Of course, that does no good in Minnesota, where medical use of pot will be eased in the next year.

Hallgren was arrested, jailed for a couple of days and charged with felony possession of an illegal substance. Tempted by a plea bargain that would allow him to remain out of jail, Hallgren recently agreed to a deal that would put him on probation for three to five years and allow his record to be expunged if he stayed out of trouble.

Now Hallgren, who had no criminal record before the pot bust, is remorseful that he took the deal because he's realized it will impede his life for several years.

"I can't vote or travel for three to five years," he said. "I can't believe what has happened to me because I was a medical patient."
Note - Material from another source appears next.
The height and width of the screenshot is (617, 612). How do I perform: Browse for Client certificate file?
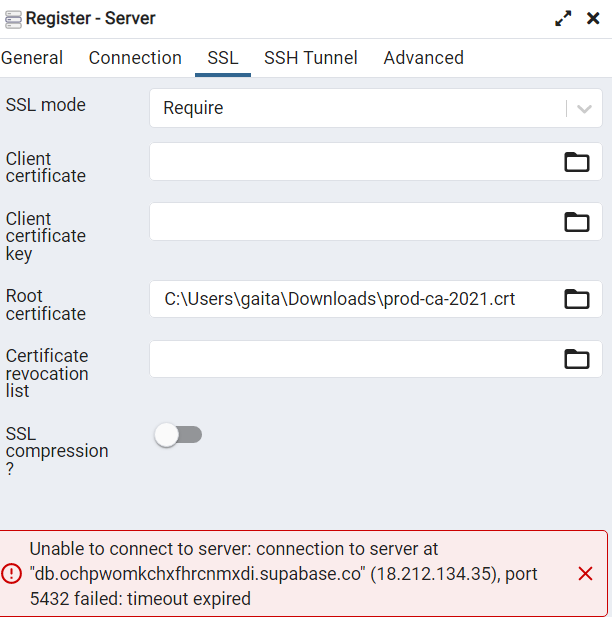[577, 162]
Hallgren told his lawyer Monday to try to revoke his plea because he's caught in a series of Catch-22s.

The court deemed Hallgren was not a Minnesota resident and does not have a condition that qualifies under the new medical marijuana law that takes effect July 1, so he can't use his medical marijuana in Minnesota.

But because Hallgren moved out of his house in Colorado to stay with his dad, and lost his job because of the arrest, his probation specifies he must not travel outside Minnesota even though he has a Colorado driver's license. He has filed a request to move his probation to Colorado, but it could take anywhere from weeks to months and they could reject him, he said.
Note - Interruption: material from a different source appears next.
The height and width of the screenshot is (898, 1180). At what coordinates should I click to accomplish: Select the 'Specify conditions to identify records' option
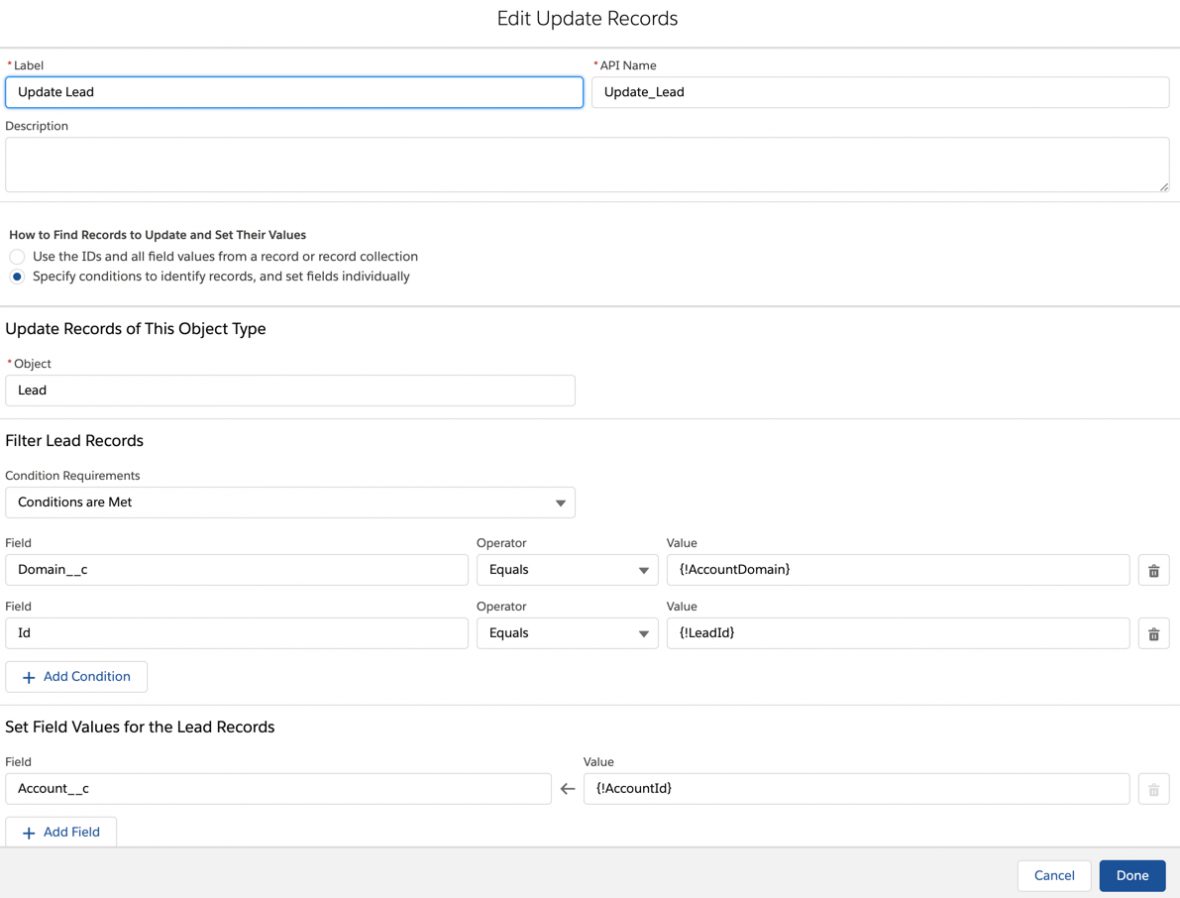(x=16, y=276)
"So, I'm looking for a job in Minnesota and looking for a job in Colorado in case they make a decision," Hallgren said. "If I get denied a transfer, it might be more likely to rescind the plea bargain."

Hallgren's attorney has said the state previously took the position that there is no evidence that marijuana has medicinal value, but that changed when the Legislature passed a limited medical marijuana law last session.

There are numerous studies, most relying on anecdotal reports, that people with IBS say using marijuana reduces bowel inflammation and acid reflux. It is among the conditions approved for medical marijuana in states where the law is more expansive.

Hallgren seems to have run into a stretch of rotten luck and circumstances. One of his roommates in Colorado killed himself before Hallgren left for Minnesota. Then he got arrested. His father died on Aug. 17, not knowing if his son was headed for prison or not.

If Hallgren pulls out of the plea deal and goes back to court, he could lose and go to jail. Further muddling the case is the fact the prosecutor and judge who were involved in it have retired.

"I knew I was pleading to a felony," Hallgren said. "I didn't have a lot of time to make up my mind and I didn't want to go to jail. It's a shame. I just want to get my life back to normal."